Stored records
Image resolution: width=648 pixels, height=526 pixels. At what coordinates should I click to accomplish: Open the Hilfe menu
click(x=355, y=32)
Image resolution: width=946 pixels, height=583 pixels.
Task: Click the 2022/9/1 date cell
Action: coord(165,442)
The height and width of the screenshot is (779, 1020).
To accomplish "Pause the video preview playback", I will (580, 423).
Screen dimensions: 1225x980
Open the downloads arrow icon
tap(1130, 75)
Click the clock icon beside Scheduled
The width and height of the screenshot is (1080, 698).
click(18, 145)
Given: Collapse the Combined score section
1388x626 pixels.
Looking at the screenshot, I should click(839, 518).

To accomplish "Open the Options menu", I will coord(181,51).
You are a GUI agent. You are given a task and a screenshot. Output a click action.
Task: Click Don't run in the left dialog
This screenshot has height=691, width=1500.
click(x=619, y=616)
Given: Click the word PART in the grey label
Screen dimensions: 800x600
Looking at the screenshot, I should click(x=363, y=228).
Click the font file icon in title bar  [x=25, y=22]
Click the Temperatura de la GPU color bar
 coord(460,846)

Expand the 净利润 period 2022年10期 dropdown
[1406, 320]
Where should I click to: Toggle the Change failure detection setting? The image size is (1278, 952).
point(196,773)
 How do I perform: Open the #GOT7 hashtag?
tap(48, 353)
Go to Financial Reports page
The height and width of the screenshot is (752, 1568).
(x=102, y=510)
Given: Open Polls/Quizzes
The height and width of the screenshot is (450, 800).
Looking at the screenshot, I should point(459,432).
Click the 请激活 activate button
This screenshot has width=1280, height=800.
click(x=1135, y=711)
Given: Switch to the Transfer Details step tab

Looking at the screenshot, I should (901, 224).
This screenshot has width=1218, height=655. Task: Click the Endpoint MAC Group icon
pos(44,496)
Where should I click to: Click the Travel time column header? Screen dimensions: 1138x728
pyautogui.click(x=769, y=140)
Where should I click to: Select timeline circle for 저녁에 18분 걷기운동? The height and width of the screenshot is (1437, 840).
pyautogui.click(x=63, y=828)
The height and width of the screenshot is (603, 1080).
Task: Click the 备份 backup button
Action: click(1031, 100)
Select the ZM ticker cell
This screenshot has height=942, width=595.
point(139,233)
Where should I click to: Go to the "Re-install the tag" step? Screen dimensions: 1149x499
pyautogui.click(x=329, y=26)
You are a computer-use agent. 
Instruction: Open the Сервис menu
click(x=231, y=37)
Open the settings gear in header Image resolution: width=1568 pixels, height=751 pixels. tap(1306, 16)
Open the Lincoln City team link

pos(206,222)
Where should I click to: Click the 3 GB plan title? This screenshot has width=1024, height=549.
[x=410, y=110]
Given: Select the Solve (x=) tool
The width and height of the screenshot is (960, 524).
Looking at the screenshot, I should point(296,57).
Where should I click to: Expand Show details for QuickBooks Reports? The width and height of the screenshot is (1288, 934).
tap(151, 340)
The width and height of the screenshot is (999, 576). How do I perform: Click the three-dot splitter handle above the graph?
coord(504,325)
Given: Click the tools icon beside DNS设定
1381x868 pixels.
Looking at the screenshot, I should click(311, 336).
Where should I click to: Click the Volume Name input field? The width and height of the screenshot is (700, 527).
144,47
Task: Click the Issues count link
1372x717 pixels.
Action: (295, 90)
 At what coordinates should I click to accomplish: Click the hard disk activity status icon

*How to complete this task*
Transcribe only, please, the lines from the first line of the records through the line with "Given: Open Polls/Quizzes". Both of those lines are included.

*Solution*
Image resolution: width=648 pixels, height=526 pixels. At what coordinates should I click to accomplish: Open the Hilfe menu
click(x=355, y=32)
Image resolution: width=946 pixels, height=583 pixels.
Task: Click the 2022/9/1 date cell
Action: coord(165,442)
The height and width of the screenshot is (779, 1020).
To accomplish "Pause the video preview playback", I will (580, 423).
Screen dimensions: 1225x980
Open the downloads arrow icon
tap(1130, 75)
Click the clock icon beside Scheduled
The width and height of the screenshot is (1080, 698).
click(18, 145)
Given: Collapse the Combined score section
1388x626 pixels.
Looking at the screenshot, I should click(839, 518).

To accomplish "Open the Options menu", I will coord(181,51).
You are a GUI agent. You are given a task and a screenshot. Output a click action.
Task: Click Don't run in the left dialog
This screenshot has height=691, width=1500.
click(x=619, y=616)
Given: Click the word PART in the grey label
Screen dimensions: 800x600
Looking at the screenshot, I should click(x=363, y=228).
Click the font file icon in title bar  [x=25, y=22]
Click the Temperatura de la GPU color bar
 coord(460,846)

Expand the 净利润 period 2022年10期 dropdown
[1406, 320]
Where should I click to: Toggle the Change failure detection setting? The image size is (1278, 952).
point(196,773)
 How do I perform: Open the #GOT7 hashtag?
tap(48, 353)
Go to Financial Reports page
The height and width of the screenshot is (752, 1568).
(x=102, y=510)
Given: Open Polls/Quizzes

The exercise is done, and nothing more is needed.